[Opening Supplied material section]

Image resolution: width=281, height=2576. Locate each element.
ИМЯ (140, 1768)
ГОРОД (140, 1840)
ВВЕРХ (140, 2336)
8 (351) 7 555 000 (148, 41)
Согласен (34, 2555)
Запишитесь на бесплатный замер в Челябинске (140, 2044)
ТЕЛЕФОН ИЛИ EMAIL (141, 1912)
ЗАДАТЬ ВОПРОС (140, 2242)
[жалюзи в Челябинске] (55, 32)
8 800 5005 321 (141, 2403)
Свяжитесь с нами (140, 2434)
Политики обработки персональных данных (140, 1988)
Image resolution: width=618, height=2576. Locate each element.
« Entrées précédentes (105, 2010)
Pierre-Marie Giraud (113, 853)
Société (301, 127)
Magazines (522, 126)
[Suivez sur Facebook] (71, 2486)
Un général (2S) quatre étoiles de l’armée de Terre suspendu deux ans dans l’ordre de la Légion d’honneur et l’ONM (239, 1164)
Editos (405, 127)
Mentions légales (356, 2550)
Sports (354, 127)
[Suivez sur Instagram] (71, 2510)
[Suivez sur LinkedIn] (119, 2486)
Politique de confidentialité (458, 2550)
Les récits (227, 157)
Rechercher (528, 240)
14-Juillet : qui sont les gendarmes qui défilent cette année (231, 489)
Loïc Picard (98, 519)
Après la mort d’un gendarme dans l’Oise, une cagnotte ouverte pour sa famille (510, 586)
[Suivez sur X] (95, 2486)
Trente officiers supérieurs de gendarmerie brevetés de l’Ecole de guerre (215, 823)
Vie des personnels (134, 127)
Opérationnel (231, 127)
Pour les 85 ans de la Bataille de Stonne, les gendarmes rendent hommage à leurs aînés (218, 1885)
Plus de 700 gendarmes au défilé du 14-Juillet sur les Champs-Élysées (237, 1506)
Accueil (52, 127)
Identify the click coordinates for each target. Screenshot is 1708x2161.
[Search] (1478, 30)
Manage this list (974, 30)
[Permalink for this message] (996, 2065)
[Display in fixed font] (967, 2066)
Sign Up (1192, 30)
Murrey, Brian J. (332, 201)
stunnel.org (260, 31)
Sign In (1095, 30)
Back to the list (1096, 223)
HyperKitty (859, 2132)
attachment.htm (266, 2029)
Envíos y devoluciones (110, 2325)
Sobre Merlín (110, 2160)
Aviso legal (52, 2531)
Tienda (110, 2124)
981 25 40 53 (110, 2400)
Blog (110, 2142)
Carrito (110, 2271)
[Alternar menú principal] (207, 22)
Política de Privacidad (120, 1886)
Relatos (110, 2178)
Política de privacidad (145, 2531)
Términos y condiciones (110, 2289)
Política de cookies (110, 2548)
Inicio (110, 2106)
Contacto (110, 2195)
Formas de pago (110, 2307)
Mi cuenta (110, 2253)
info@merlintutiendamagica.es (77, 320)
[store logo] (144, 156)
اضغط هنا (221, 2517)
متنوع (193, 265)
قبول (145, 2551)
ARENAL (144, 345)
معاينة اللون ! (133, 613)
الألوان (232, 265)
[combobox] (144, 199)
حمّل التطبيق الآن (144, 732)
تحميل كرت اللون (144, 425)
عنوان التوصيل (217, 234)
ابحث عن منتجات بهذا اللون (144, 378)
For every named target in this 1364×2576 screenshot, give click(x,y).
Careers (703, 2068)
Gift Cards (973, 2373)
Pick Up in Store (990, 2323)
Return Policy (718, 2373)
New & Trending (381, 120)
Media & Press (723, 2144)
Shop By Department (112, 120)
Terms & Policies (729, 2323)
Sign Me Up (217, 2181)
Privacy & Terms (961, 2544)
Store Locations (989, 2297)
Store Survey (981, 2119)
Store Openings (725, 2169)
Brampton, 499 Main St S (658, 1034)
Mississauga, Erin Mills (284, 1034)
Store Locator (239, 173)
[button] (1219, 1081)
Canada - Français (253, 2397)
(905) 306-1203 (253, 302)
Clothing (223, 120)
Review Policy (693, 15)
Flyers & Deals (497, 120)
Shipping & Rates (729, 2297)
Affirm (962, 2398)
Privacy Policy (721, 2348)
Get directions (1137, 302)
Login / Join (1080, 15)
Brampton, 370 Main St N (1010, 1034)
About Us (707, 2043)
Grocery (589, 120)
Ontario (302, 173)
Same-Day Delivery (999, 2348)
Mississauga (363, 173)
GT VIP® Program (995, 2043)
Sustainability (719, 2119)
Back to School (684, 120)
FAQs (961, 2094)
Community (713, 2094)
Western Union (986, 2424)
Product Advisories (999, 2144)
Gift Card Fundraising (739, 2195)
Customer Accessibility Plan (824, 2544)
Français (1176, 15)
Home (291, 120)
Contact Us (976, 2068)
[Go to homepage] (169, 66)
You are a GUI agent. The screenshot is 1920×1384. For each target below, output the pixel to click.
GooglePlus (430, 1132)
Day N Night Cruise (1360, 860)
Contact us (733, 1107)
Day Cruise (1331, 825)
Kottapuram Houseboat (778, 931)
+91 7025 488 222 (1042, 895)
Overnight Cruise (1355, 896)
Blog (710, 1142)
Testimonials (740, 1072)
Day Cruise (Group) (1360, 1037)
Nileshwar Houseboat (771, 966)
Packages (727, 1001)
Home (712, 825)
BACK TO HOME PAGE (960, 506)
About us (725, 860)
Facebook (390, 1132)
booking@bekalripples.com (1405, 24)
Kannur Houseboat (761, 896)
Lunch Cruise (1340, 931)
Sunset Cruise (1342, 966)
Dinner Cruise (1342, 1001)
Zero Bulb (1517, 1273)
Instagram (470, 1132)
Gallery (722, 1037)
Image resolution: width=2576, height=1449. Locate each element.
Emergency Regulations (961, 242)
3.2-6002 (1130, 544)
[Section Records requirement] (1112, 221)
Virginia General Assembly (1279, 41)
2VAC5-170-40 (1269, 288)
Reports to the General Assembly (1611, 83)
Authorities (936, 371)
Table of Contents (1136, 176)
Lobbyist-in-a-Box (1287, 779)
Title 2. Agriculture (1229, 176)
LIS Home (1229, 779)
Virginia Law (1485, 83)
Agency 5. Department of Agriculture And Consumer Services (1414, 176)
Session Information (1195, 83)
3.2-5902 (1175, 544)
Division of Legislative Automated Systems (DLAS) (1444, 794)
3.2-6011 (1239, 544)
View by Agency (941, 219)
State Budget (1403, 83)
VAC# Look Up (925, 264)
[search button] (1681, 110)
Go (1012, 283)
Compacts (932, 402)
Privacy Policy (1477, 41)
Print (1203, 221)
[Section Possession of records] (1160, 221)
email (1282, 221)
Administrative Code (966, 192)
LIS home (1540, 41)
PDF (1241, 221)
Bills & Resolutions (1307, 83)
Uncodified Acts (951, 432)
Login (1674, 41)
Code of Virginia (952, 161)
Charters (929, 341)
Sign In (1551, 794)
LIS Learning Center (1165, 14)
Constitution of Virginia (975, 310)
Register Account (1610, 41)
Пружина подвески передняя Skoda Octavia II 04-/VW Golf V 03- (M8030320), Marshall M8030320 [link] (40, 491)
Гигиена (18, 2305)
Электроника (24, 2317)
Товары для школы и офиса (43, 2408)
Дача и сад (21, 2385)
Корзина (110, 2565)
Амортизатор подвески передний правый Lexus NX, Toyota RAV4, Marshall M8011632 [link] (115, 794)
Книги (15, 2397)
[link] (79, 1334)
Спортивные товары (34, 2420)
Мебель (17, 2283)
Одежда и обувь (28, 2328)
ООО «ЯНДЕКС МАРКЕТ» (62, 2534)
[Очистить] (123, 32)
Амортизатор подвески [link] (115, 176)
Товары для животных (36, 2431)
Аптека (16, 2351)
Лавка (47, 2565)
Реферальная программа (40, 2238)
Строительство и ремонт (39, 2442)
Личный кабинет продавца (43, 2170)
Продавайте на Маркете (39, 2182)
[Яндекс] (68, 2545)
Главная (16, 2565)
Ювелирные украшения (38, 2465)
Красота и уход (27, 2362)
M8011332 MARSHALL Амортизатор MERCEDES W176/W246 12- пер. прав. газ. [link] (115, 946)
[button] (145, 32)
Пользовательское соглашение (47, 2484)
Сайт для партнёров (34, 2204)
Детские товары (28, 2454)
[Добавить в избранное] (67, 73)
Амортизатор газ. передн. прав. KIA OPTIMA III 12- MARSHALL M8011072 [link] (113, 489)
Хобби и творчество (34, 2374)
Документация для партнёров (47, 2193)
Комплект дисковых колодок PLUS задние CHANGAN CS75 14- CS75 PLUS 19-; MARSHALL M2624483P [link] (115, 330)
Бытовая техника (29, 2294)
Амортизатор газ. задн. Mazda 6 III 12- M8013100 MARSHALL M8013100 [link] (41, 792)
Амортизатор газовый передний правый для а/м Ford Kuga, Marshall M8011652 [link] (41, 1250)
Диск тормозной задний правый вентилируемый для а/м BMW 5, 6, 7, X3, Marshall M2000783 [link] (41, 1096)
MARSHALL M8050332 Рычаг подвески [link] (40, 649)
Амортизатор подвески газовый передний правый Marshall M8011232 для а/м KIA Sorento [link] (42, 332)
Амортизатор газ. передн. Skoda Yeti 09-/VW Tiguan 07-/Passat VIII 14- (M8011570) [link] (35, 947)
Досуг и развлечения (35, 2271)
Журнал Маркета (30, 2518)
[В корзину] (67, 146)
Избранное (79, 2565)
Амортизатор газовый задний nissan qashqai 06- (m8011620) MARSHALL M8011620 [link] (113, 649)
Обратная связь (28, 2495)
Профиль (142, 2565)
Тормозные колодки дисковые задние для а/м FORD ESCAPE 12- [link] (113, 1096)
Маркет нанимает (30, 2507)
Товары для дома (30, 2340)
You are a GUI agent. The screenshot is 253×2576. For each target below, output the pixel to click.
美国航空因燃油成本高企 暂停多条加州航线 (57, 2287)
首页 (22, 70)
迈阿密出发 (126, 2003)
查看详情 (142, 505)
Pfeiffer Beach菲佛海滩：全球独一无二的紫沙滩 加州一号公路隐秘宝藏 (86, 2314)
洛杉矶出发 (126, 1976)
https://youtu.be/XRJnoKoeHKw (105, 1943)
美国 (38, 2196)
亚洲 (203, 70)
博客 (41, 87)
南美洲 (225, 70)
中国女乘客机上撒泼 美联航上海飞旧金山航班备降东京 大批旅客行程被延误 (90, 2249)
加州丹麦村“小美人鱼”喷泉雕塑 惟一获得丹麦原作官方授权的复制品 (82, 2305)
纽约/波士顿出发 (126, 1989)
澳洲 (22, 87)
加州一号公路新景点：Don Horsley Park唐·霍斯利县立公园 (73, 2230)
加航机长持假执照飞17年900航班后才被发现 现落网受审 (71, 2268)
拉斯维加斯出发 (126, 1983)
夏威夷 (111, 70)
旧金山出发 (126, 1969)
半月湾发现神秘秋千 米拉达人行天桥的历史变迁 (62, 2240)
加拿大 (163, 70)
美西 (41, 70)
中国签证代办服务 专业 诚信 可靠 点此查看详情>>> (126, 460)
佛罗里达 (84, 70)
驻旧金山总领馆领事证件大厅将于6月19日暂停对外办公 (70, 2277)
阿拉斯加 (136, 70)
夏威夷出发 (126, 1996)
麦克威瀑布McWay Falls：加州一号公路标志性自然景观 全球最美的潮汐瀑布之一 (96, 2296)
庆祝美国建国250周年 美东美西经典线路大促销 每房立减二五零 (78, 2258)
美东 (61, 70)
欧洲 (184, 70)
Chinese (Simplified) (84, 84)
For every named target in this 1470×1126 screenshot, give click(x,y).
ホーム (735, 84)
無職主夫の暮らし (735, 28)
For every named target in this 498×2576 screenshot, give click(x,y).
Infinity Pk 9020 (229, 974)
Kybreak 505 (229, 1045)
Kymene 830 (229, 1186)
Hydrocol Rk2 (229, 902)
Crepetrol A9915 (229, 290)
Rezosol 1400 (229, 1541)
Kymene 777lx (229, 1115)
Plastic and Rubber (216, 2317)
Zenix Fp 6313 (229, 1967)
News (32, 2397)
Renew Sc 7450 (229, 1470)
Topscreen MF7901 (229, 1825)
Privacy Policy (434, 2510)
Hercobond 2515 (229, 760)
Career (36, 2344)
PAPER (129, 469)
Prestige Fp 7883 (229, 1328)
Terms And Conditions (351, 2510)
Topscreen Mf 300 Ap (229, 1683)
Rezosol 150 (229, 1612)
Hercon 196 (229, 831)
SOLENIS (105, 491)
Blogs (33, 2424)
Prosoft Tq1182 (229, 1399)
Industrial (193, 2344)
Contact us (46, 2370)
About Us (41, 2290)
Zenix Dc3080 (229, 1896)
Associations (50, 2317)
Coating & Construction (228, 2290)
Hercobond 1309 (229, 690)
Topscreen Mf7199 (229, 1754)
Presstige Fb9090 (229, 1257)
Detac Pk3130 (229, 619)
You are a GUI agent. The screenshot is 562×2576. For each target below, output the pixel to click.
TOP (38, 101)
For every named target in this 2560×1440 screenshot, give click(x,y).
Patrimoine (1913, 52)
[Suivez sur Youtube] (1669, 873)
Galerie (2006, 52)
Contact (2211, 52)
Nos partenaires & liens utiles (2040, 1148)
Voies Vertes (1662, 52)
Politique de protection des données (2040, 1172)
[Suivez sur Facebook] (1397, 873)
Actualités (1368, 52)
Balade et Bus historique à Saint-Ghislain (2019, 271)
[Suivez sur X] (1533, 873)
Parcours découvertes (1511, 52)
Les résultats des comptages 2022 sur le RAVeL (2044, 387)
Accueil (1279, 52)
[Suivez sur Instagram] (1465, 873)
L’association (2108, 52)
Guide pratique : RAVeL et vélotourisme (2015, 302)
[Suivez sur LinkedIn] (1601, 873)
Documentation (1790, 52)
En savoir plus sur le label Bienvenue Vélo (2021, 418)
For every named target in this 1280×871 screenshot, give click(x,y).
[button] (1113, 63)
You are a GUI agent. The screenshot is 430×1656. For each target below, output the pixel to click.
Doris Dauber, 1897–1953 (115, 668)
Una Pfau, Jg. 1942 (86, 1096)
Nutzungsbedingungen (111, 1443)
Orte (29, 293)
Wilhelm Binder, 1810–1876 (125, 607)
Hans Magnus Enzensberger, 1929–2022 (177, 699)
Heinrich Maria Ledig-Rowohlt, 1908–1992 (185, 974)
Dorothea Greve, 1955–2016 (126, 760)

[Closing Supplied material section]

> [What you are asked to do] Search the entries for the word "задние" and gather every line where it appears.

> [Completed task]
Комплект дисковых колодок PLUS задние CHANGAN CS75 14- CS75 PLUS 19-; MARSHALL M2624483P [link] (115, 330)
Тормозные колодки дисковые задние для а/м FORD ESCAPE 12- [link] (113, 1096)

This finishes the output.